Here are some tips and ideas to help both us and our kids make social media a better place for all:

  1. Remember that people on social media are real people! This might seem obvious, and it is, but when all our interaction with someone happens on a screen, it becomes easy to forget. We start to focus on the things people say online in an exaggerated way and forget that they also have feelings, moods, ambitions, a sense of humour and so on.
  2. Don’t forget that social media is a public space and even sitting home at your computer you are not really alone. This is both liberating and cautionary. On the one hand, this sort of networking offers a real chance to connect with others, whether that’s people you already know or strangers who share your interests. At the same time, it means that you should treat publicly visible interactions on social media as carefully as you would your behaviour in any other public space (perhaps even more so as your behaviour on social media stays on permanent record).
  3. As a practical upshot of that 2nd point: don’t write a public message to someone that you wouldn’t be willing to say to their face in a public setting. This seems pretty self explanatory. Just remember that words have consequences.

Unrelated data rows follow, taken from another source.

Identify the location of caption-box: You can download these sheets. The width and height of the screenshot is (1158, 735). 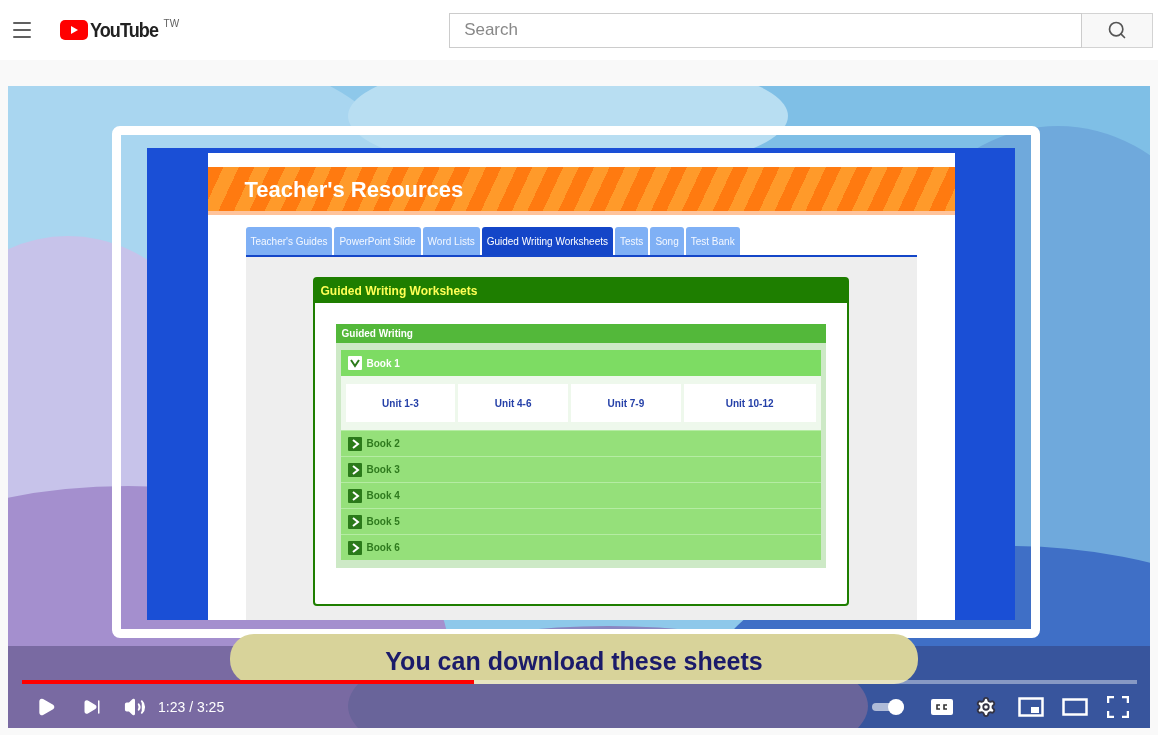
(574, 659).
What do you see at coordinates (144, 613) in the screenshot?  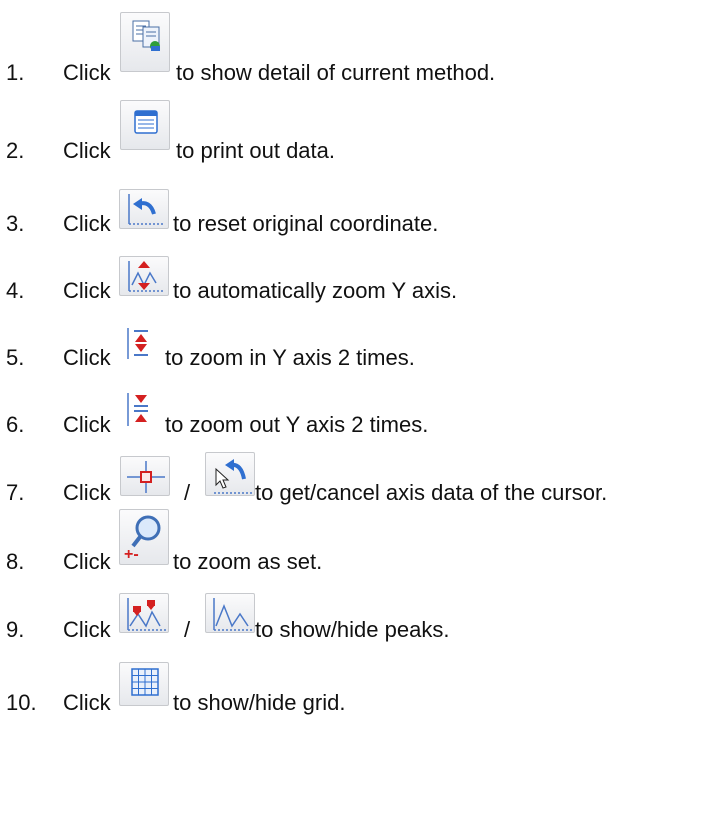 I see `show-peaks-icon` at bounding box center [144, 613].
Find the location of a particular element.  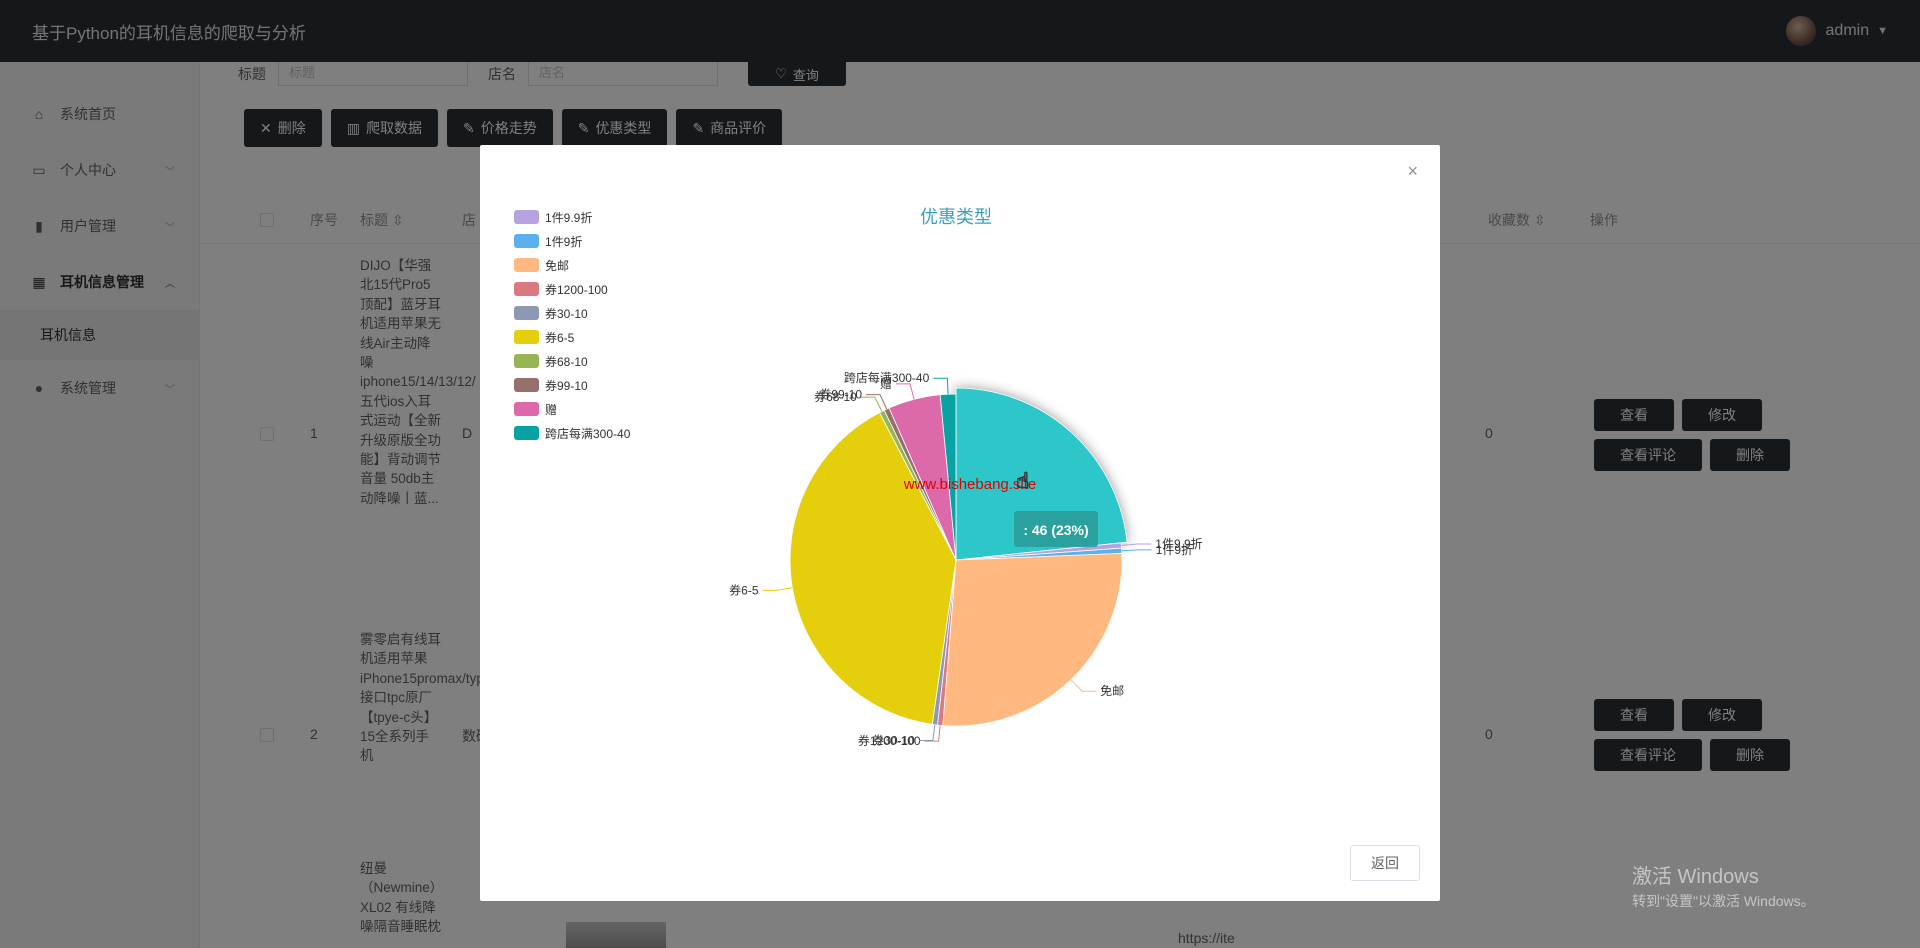

pie-label: 免邮 is located at coordinates (1112, 690).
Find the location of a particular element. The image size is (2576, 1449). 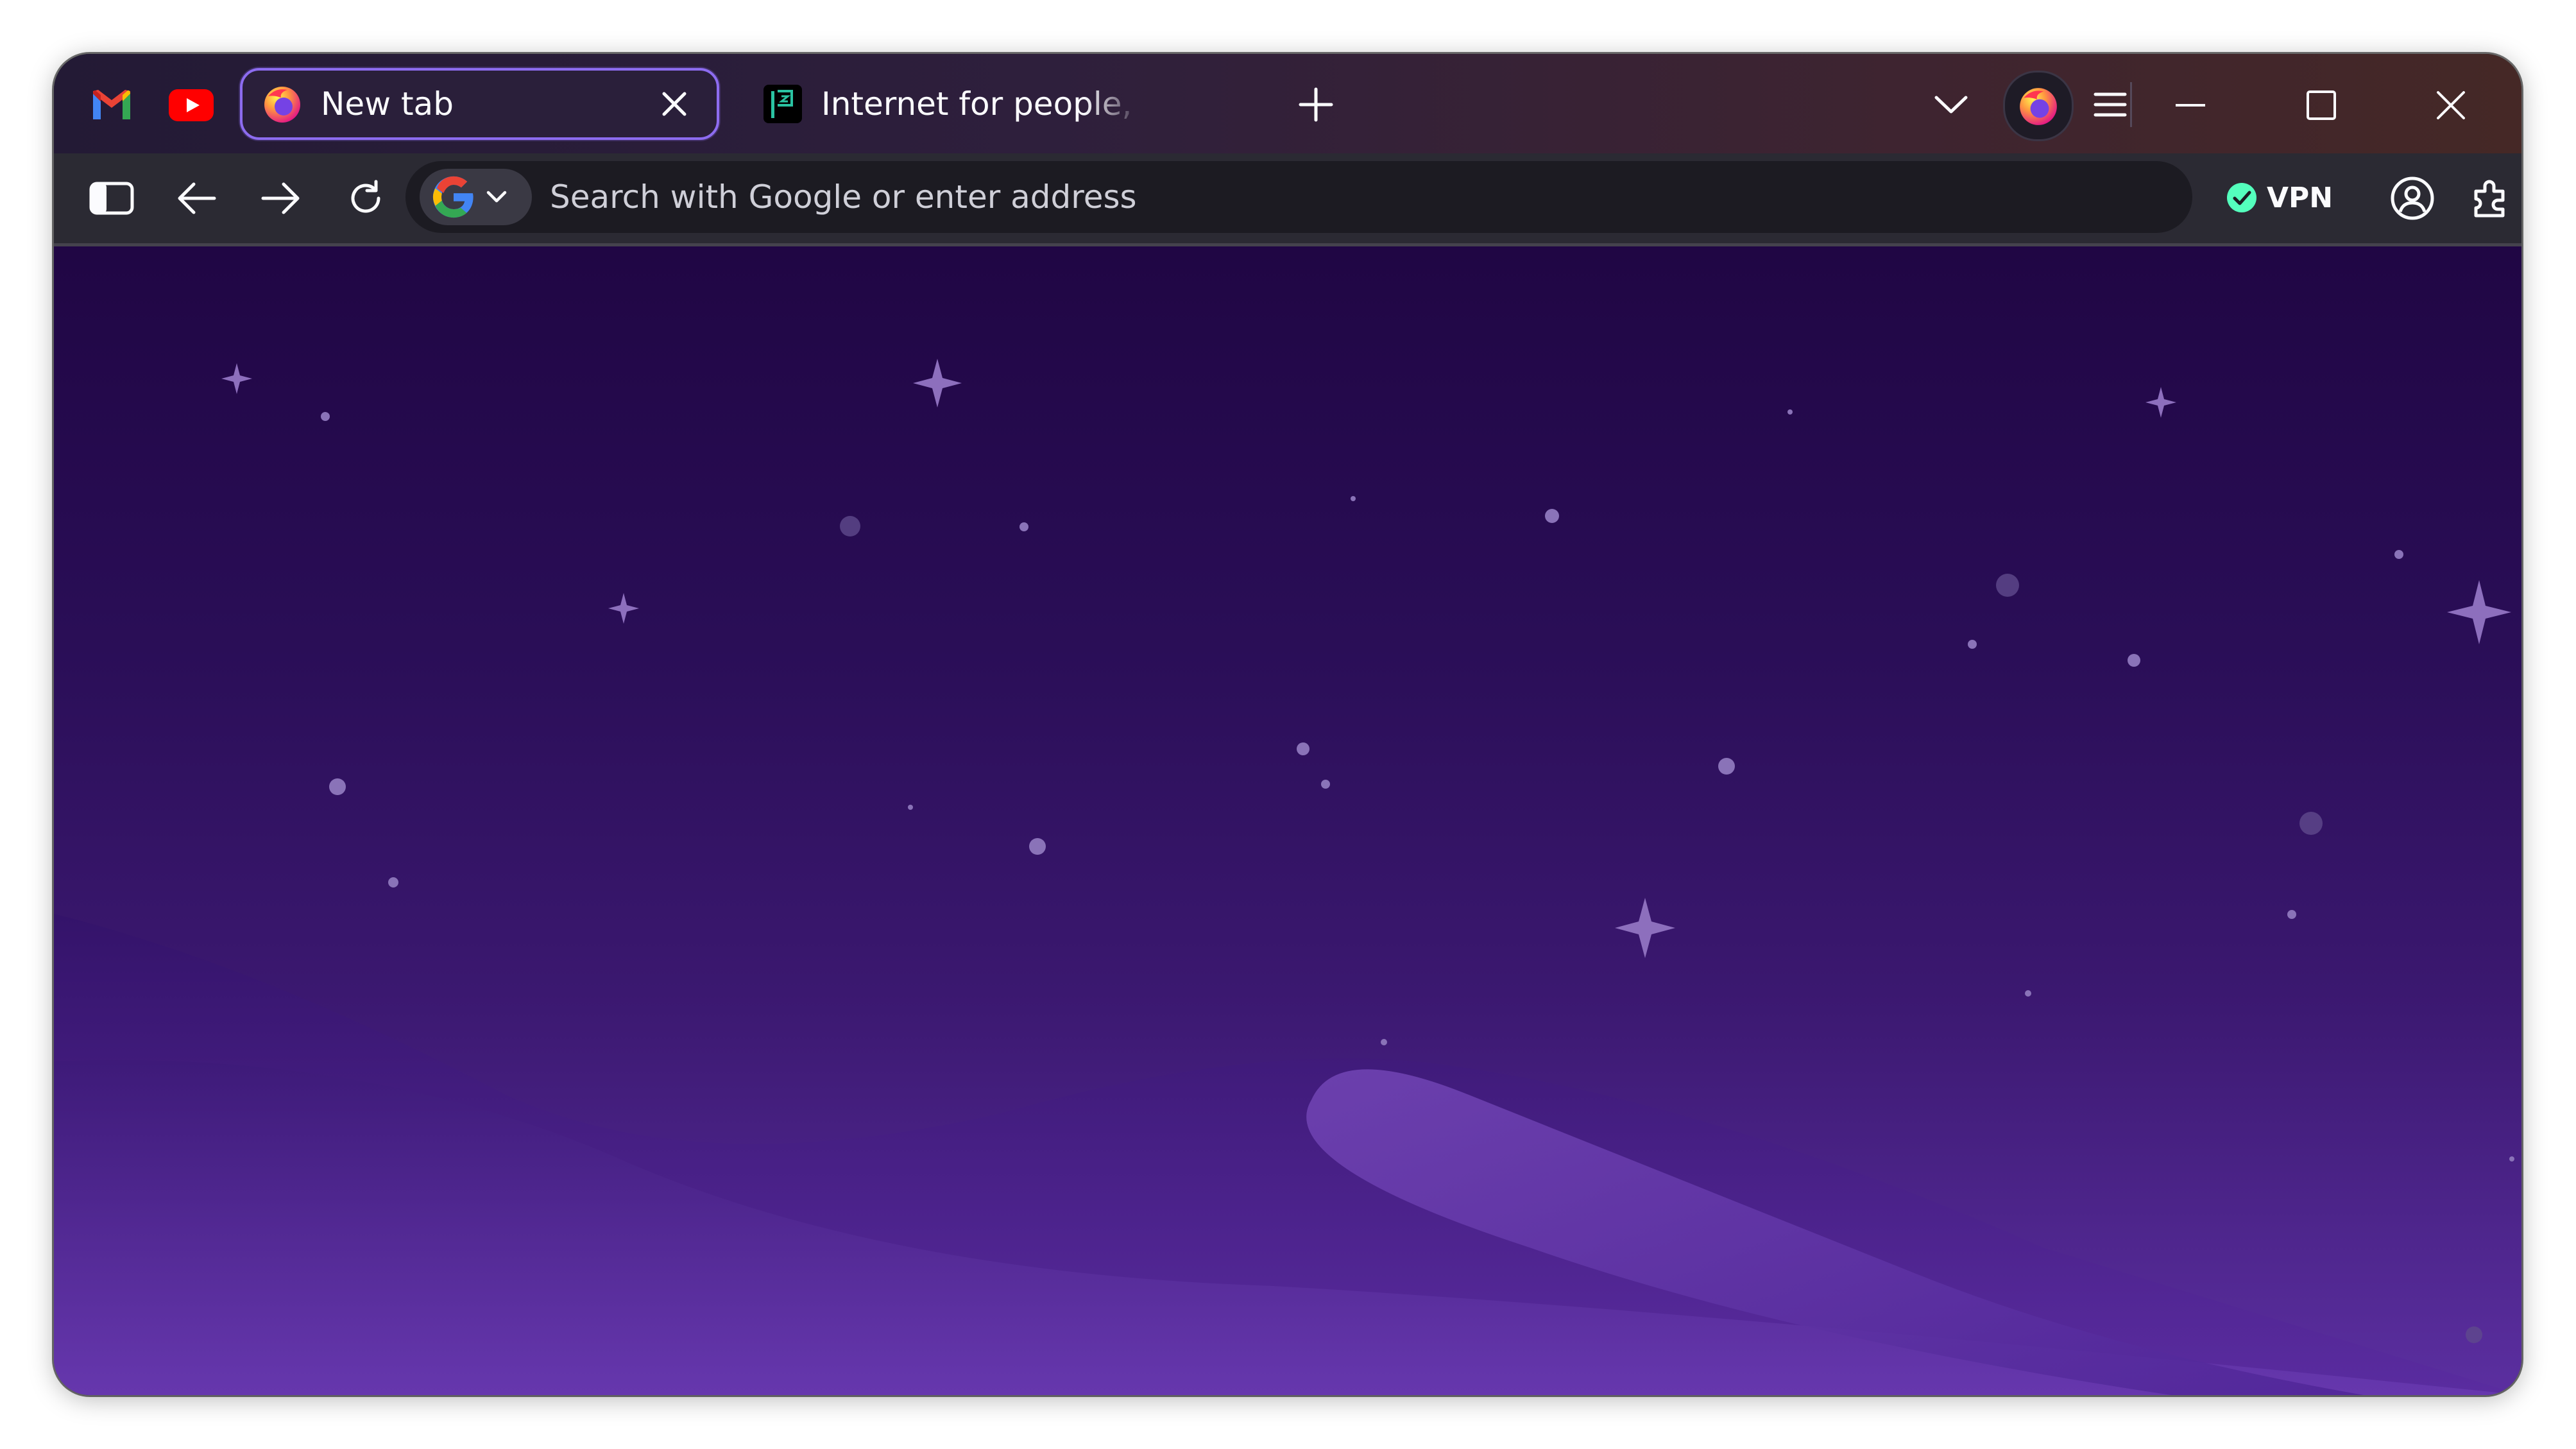

minimize-button is located at coordinates (2190, 105).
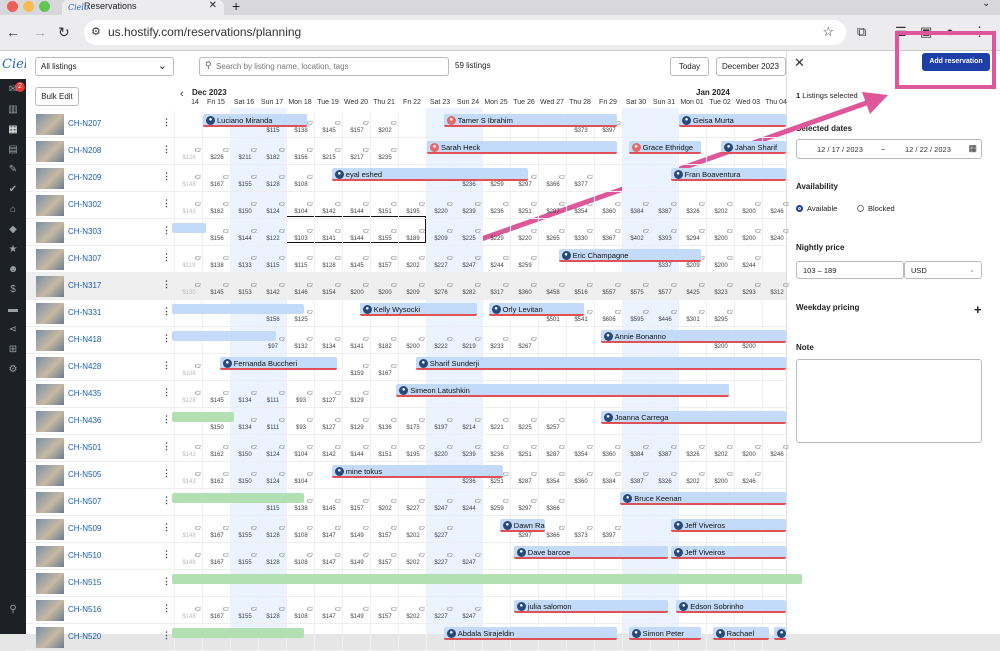 This screenshot has height=651, width=1000. Describe the element at coordinates (278, 364) in the screenshot. I see `reservation-bar: ● Fernanda Buccheri` at that location.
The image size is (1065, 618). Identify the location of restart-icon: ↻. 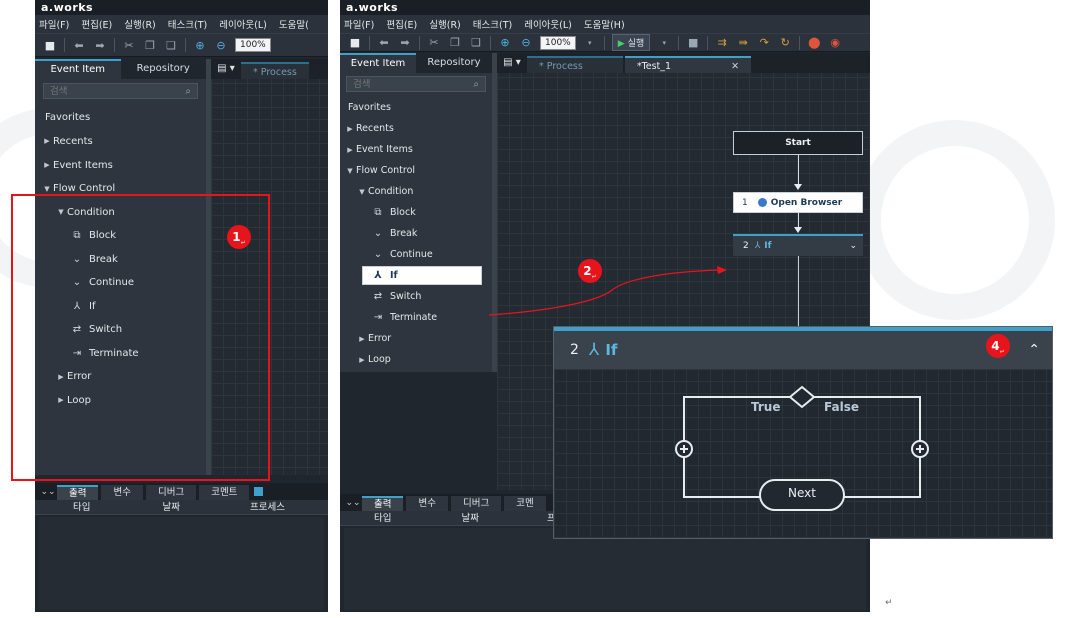
(785, 42).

  4. Or in other words: be polite and clear! Even if you wouldn’t normally think of yourself as an especially polite person, be aware that in a written comment or conversation subtleties of intonation, body language and humour are lost in most cases. As a result, it’s easy to offend or mislead others by accident. That’s why politeness and clarity are an essential baseline for online conduct.
  5. Set up your profile on social networks with a keen awareness of who can see your personal information. This “tip” gets mentioned all the time in news items on online security and is even touted by the social networks themselves to try and show that they’ve got your interests at heart. How many of us actually do it though? Go onto your social accounts now and check what info. is publicly visible (and do the same with your kids).
  6. Think deliberately about what it is you hope to get out of being on a social media platform. Rather than letting yourself be carried along by the flow of what everyone else is doing, try to use social media intentionally.
  7. Be aware of social media’s impact on your own mood. If you find yourself getting upset or depressed when you look at other people’s posts or when your own posts don’t receive the attention you want, this might be a warning sign to a) take a good look at your expectations, b) change the way you use social media or c) take a break from social media.
  8. Work out the social norms of the platforms you’re on (talk to someone already on the platform, search on Google or watch other users for a while before you start posting) and unless you have a good reason to break those norms, stick to them. This might mean not asking for likes, or not sending friend requests to people you don’t know and so on. There are a lot of these sort of unspoken rules around. It’s not completely terrible to break them, just a bit of a social faux pas. Sometimes you might have a good reason to break those rules, but if you don’t I’d suggest following them in the same way that you’d usually follow social norms in non-virtual situations.
  9. Be patient and tolerant. Even if you’ve got your own social media game down to an art, there are plenty of people who haven’t. Especially younger users who are just getting started on these platforms. Give them the benefit of the doubt.
  10. Don’t underestimate or misuse your influence in social media. Whether your “friends” or “followers” number in the tens or in the tens of thousands, someone see’s the things you post and they’re influenced by it in some way.

All these tips and ideas might be summed up by saying, be careful, be yourself and stay human on social media. What tips or rules have I missed out? What social media advice have you given your own kids?